May won a year-long reprieve from another such challenge by surviving the vote, 200-117. But the surprising strength of the revolt from within her own party reflects the widespread antipathy at home to the deal she negotiated for the British withdrawal from the European Union.
And to hold off the rebellion, she pledged to step aside once a Brexit plan is approved. ("This must be the first time a premier has won a leadership challenge by turning herself into a lame duck," the Financial Times' Robert Shrimsley writes. "She has paid a very high price for a pretty poor win.")
The whole thing is pretty complex. Let's break it down.
What's next: May has until March 29 - 106 days - to win support for her lengthy plan aimed at providing an orderly exit from the European Union. It won't be easy. "May and her Brexit plan have been pummelled for weeks by members of parliament, both from her own party and the opposition," The Post's William Booth, Karla Adam and Michael Birnbaum write. "Hardline Brexiteers want a cleaner break from the EU, while Remainers worry about the economic and other costs of what May has proposed."
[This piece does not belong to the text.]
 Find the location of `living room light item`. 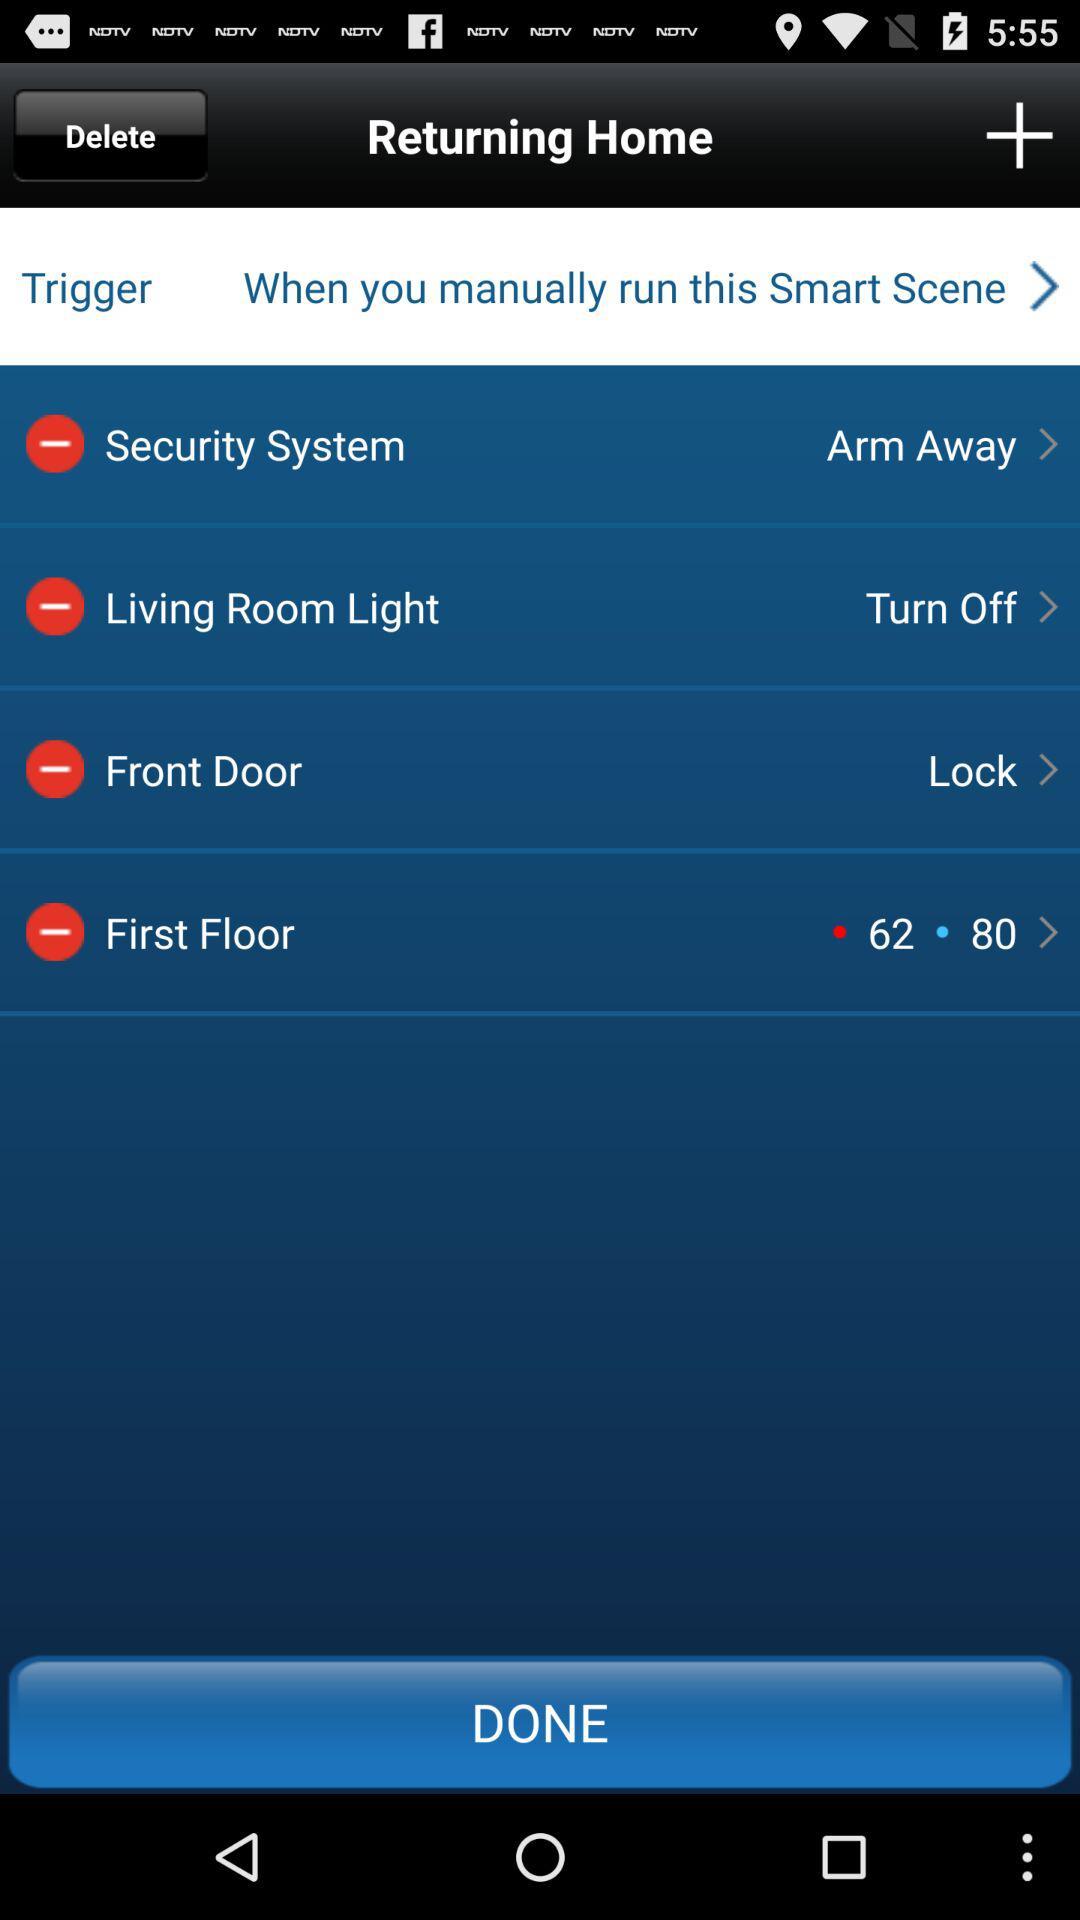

And May's critics from the left and right continued heaping disapproval on her in the wake of her putative win. Hardline Brexiteer Jacob Rees-Mogg called on her to resign; Labour leader Jeremy Corbyn said the vote revealed May's "government is in chaos and she is unable to deliver a Brexit deal that works for the country and puts jobs and the economy first."
Why it matters: A failure to secure an agreement could lead to a "no-deal Brexit", in which the country crashes out of the European bloc with no grace period and no legal arrangements in place to smooth ongoing cross-border commerce. "A no-deal Brexit could bring chaos at ports, a freeze in trade, empty grocery store shelves, grounded aircraft and the threat of recession, economists have warned," Booth and Co. write.
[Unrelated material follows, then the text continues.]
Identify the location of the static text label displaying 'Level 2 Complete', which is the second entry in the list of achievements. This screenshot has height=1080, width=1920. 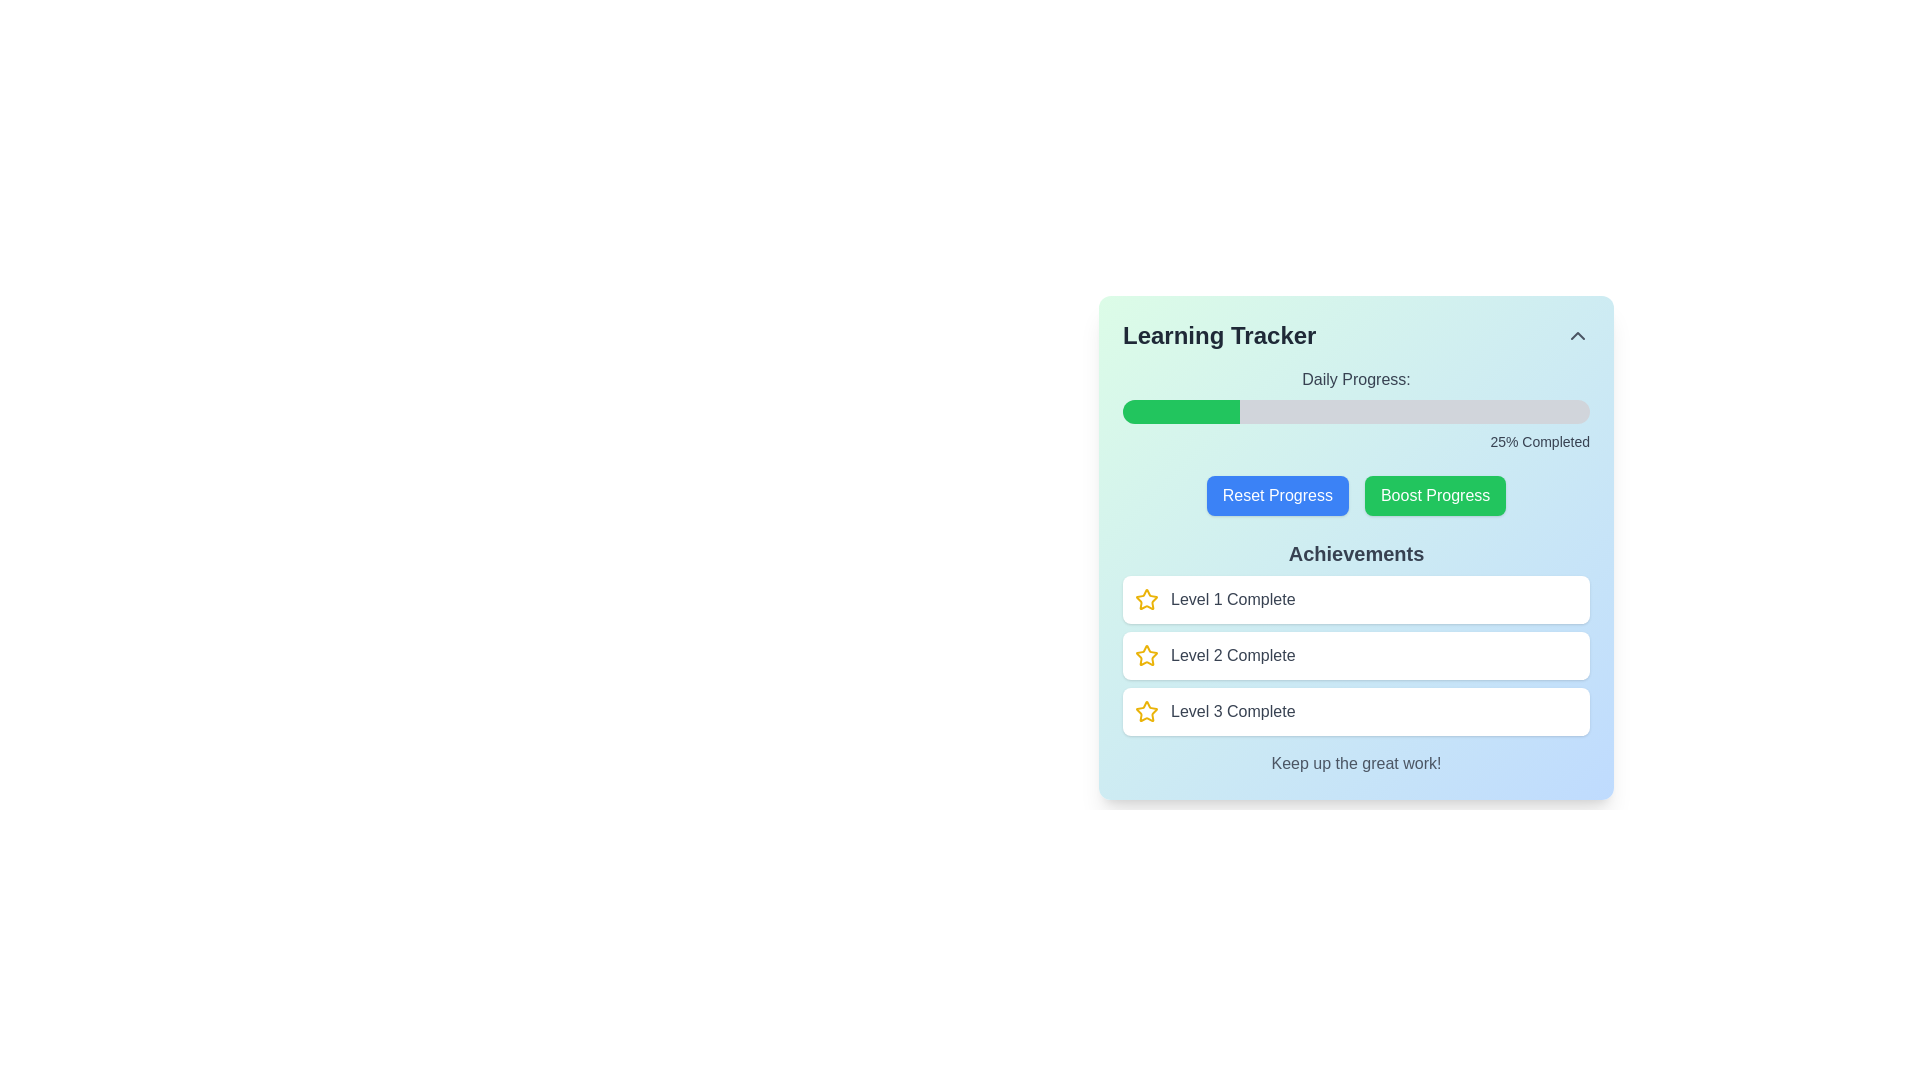
(1232, 655).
Bank of England Governor Mark Carney has estimated in the worst-case version of a no-deal Brexit, the British economy could shrink by eight per cent in a year, with property prices diving by a third.
May's game plan: Via The New York Times: "Her strategy appears to be to delay the critical vote - now probably in the middle of January - and to hope that the growing risk of a disorderly departure brings some lawmakers back into line. But many doubt that will work." May heads to Brussels today as part of a last-ditch effort to shore up the deal she spent 17 months negotiating.
The key flashpoint: The so-called Irish backstop, a piece of May's plan guarding against the re-emergence of a physical border between Ireland, which is remaining in the EU, and Northern Ireland, which will still be part of the United Kingdom.
Both sides agree they don't want to see the return of the checkpoints and patrols that once marked the dividing line on the island.
But the EU, which wants to ensure substandard goods aren't snuck into its market from Northern Ireland, has proposed preserving the bloc's rules there if the EU and UK fail to reach a long-term trade agreement. Critics say that would keep the UK under the EU's thumb.
What's really going on with the British right: The Post columnist Anne Applebaum breaks it down elegantly. "Any Brexit deal involves bad choices," she writes. "Either Britain pays an economic price for losing access to markets, or - if Britain stays inside European customs arrangements without helping to set the rules - there is a price to be paid in influence.
With an eye on voters' wallets, May chose the latter. And now - now! - after months of debate and thousands of hours of broadcast news and millions of words - most of the Brexiteers still will not accept their own responsibility for this outcome, the least bad of the bad outcomes on offer. They still do not want to admit that they misled the British people.
"They still pretend there is some better, alternate reality. And they are still jockeying for power. Instead of taking responsibility, they have blamed May - claiming, again falsely, that a different prime minister would get a different deal."
The silver-lining scenario: Sebastian Mallaby, writing for The Post, sees a hard Brexit as unlikely in the event May can't muster support for her plan. Instead, he writes, "Brexit will probably be postponed or put to a new vote. Britain might exercise its right to freeze the exit process and then never return to the negotiating table. Or it could freeze and hold a new referendum."
The local angle: Candidate Trump recognised Brexit's isolationism as kindred to his own #MAGA movement, taking its success as a harbinger for his bid and declaring himself "Mr Brexit". The affinity runs deeper: both campaigns were covertly boosted by Russian operatives, raising questions about the hand that Russian President Vladimir Putin has played in sowing internal discord among western powers. (Indeed, congressional Democrats have probed whether Brexit leaders served as a conduit between the Kremlin and Trump's operation.)
Trump's own push to cut off the US economy from its traditional trading partners by raising new barriers has similarly unnerved business leaders and rattled stock markets around the world.
And both Brexit and Trumponomics prove moving to withdraw from the global order as a shortcut to prosperity is a promise easier made than kept.